India’s youths are in perilous grip of a smoking epidemic– This is a disheartening story as despite every person on earth knowing that cigarettes are bad for you people continue to smoke. We’ll let these excerpts tell the story:
There are 120 million smokers in India, half of them younger than 30, the study found. India has a larger population of smokers than any other country in the world except for China.
[. . .]
According to the findings, for example, 40 percent of tuberculosis cases in India were due to smoking, since smoking converts the disease in the lungs more quickly. Only 2 percent of smokers in India quit the habit, and usually only after falling ill.
New York Times:
Insurance Fears Lead Many to Shun DNA Tests– An interesting look at the potential impact and externalities of DNA tests. It raises a lot of medical, economic, and ethical issues. Definitely worth a read.
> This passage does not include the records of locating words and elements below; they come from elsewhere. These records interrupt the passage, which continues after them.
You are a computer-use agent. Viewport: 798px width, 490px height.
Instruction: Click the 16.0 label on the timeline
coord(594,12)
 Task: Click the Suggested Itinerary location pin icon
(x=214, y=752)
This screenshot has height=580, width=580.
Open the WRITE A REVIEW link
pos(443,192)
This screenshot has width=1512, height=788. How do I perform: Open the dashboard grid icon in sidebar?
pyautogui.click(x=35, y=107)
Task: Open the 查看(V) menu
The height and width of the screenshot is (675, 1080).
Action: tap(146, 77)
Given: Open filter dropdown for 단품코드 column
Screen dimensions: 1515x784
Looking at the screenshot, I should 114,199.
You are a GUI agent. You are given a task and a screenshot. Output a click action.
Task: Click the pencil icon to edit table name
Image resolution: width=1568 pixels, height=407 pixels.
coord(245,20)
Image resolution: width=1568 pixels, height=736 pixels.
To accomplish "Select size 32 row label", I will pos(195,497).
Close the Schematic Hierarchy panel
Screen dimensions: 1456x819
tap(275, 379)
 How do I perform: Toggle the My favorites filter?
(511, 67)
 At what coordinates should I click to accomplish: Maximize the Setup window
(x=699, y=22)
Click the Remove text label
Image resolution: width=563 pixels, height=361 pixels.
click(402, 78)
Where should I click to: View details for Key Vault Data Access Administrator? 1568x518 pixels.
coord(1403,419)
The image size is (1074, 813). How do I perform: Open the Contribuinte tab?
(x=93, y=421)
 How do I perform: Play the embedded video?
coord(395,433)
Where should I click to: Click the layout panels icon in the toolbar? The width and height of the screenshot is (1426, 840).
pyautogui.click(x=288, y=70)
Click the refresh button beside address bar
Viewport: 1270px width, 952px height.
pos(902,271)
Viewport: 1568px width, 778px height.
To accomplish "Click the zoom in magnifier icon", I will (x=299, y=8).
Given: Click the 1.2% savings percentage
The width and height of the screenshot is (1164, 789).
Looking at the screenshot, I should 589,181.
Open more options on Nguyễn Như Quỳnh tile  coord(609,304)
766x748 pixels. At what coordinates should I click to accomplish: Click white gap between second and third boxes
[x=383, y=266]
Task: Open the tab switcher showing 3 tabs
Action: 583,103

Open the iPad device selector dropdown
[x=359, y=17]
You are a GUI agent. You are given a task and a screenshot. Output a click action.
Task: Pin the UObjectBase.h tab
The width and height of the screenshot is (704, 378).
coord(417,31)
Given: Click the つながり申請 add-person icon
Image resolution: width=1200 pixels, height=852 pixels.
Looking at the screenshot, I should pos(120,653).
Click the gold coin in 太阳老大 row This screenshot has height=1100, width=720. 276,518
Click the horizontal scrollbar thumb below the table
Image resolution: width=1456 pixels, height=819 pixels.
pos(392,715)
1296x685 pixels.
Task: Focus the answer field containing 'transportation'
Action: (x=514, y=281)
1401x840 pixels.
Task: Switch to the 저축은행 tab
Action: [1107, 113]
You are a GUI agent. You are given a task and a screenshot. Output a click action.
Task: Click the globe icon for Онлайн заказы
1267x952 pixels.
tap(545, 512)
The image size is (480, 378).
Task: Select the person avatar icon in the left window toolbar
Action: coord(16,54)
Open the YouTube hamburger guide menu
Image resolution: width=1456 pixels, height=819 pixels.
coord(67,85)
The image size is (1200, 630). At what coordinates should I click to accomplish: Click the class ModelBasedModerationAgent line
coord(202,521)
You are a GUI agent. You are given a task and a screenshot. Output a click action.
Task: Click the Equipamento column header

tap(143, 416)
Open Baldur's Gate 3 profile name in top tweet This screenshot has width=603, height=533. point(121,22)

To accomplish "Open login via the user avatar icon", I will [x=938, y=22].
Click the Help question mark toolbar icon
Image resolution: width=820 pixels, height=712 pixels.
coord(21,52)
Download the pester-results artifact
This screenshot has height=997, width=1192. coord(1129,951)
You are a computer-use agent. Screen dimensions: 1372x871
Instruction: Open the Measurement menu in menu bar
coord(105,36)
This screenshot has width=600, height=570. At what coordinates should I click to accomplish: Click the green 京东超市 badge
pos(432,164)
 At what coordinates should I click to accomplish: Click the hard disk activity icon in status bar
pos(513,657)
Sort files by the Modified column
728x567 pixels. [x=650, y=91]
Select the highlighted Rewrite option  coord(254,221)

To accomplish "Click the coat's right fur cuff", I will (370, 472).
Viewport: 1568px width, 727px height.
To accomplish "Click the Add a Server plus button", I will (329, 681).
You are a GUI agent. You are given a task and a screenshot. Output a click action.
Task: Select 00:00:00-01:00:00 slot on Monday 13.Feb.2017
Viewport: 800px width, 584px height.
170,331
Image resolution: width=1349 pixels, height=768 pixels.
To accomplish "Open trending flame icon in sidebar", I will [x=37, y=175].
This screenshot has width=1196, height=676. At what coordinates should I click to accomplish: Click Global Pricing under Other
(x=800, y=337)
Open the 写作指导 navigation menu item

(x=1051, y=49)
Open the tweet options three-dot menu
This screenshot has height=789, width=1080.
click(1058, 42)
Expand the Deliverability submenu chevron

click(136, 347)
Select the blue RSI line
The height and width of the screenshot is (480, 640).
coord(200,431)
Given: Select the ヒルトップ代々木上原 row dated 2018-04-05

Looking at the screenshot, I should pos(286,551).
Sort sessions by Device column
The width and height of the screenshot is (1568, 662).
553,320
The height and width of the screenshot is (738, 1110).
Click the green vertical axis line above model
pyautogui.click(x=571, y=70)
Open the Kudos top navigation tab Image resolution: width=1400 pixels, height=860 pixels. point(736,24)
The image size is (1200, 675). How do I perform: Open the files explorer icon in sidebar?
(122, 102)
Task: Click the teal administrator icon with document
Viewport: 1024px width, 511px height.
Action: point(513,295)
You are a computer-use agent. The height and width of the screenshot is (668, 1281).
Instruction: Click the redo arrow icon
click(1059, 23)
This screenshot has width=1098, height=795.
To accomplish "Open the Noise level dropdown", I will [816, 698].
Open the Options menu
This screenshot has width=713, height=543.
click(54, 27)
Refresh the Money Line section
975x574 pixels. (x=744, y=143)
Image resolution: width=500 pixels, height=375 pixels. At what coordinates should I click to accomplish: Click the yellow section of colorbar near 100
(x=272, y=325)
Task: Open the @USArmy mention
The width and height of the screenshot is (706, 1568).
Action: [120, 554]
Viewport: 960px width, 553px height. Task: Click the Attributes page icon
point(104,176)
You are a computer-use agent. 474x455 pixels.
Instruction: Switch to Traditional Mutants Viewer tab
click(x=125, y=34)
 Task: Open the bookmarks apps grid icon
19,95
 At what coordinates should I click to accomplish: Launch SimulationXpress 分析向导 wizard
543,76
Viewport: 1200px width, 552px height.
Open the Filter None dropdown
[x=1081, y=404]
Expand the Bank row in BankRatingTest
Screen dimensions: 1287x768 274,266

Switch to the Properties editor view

Vaccinating Boys for Girls’ Sake?– Some people are attempting to get the well-known HPV vaccine to be given to boys in an attempt to decrease the spread of HPV. They argue that it will decrease the risk of the boys/men getting genital warts and the risk of women developing cervical cancer from sexual intercourse. The question is if it is worth it to give the vaccine to boys since genital warts can be treated. While it would certainly help create herd immunity to decrease the spread of HPV/cervical cancer, the question becomes the incentive for the boys and consideration of financial costs. If every girl were to receive the HPV vaccine, vaccinating boys would be useless in preventing cervical cancer. Then the question is why subject boys to the risks of vaccination with no true benefit and with the added cost. I am assuming that Merck is certainly supportive of vaccinating boys since it will double their potential market. What do you think should be done?
Wall Street Journal:
FDA Approves Avastin for Breast Cancer– The approval came despite the advisory committee voting 5-4 against it, which had felt that the fact that it slowed the progression of breast cancer, but did not increase survival did not provide adequate reason to approve the drug. Now, Genentech has a drug that is approved for lung, colorectal, and breast cancer. In related news, Genentech’s stock is up 10% at opening this morning.